Data for processing section start
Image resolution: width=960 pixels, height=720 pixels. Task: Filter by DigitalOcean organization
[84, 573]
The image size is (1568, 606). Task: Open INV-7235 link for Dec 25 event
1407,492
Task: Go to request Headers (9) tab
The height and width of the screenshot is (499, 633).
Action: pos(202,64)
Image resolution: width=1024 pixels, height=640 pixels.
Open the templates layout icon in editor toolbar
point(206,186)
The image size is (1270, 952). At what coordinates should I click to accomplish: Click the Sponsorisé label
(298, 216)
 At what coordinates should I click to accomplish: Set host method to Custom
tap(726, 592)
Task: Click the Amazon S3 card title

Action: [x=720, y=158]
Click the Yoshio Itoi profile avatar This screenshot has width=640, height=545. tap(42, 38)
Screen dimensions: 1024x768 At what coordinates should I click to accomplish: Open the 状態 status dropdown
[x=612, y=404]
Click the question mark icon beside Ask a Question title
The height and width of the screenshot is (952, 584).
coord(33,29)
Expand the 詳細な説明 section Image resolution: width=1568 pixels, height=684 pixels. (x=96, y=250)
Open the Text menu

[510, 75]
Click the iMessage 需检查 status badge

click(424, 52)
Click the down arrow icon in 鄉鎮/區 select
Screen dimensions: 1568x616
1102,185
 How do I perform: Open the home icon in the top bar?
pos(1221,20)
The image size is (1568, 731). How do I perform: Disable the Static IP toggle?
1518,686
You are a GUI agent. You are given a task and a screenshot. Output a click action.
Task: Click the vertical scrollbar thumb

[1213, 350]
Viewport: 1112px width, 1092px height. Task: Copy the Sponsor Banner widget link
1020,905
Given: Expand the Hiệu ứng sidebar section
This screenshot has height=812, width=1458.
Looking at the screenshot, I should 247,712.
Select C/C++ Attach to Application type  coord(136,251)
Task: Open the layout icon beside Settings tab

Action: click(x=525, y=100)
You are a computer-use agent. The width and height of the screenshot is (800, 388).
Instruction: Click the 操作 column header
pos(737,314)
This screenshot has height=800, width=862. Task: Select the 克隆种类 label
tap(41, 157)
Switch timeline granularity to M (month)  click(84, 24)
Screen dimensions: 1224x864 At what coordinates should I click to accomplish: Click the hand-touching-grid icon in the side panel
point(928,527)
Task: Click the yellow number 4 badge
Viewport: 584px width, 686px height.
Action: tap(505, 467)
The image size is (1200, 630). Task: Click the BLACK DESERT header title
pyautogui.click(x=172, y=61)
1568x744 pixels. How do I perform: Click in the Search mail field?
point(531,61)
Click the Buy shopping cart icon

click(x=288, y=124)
Data for processing section end
The lines to write out run from the one with "Click the question" through the end of the records. Give them exactly, and only them.

- _Expected answer_
Click the question mark icon beside Ask a Question title
The height and width of the screenshot is (952, 584).
coord(33,29)
Expand the 詳細な説明 section Image resolution: width=1568 pixels, height=684 pixels. (x=96, y=250)
Open the Text menu

[510, 75]
Click the iMessage 需检查 status badge

click(424, 52)
Click the down arrow icon in 鄉鎮/區 select
Screen dimensions: 1568x616
1102,185
 How do I perform: Open the home icon in the top bar?
pos(1221,20)
The image size is (1568, 731). How do I perform: Disable the Static IP toggle?
1518,686
You are a GUI agent. You are given a task and a screenshot. Output a click action.
Task: Click the vertical scrollbar thumb

[1213, 350]
Viewport: 1112px width, 1092px height. Task: Copy the Sponsor Banner widget link
1020,905
Given: Expand the Hiệu ứng sidebar section
This screenshot has height=812, width=1458.
Looking at the screenshot, I should 247,712.
Select C/C++ Attach to Application type  coord(136,251)
Task: Open the layout icon beside Settings tab

Action: click(x=525, y=100)
You are a computer-use agent. The width and height of the screenshot is (800, 388).
Instruction: Click the 操作 column header
pos(737,314)
This screenshot has height=800, width=862. Task: Select the 克隆种类 label
tap(41, 157)
Switch timeline granularity to M (month)  click(84, 24)
Screen dimensions: 1224x864 At what coordinates should I click to accomplish: Click the hand-touching-grid icon in the side panel
point(928,527)
Task: Click the yellow number 4 badge
Viewport: 584px width, 686px height.
Action: tap(505, 467)
The image size is (1200, 630). Task: Click the BLACK DESERT header title
pyautogui.click(x=172, y=61)
1568x744 pixels. How do I perform: Click in the Search mail field?
point(531,61)
Click the Buy shopping cart icon

click(x=288, y=124)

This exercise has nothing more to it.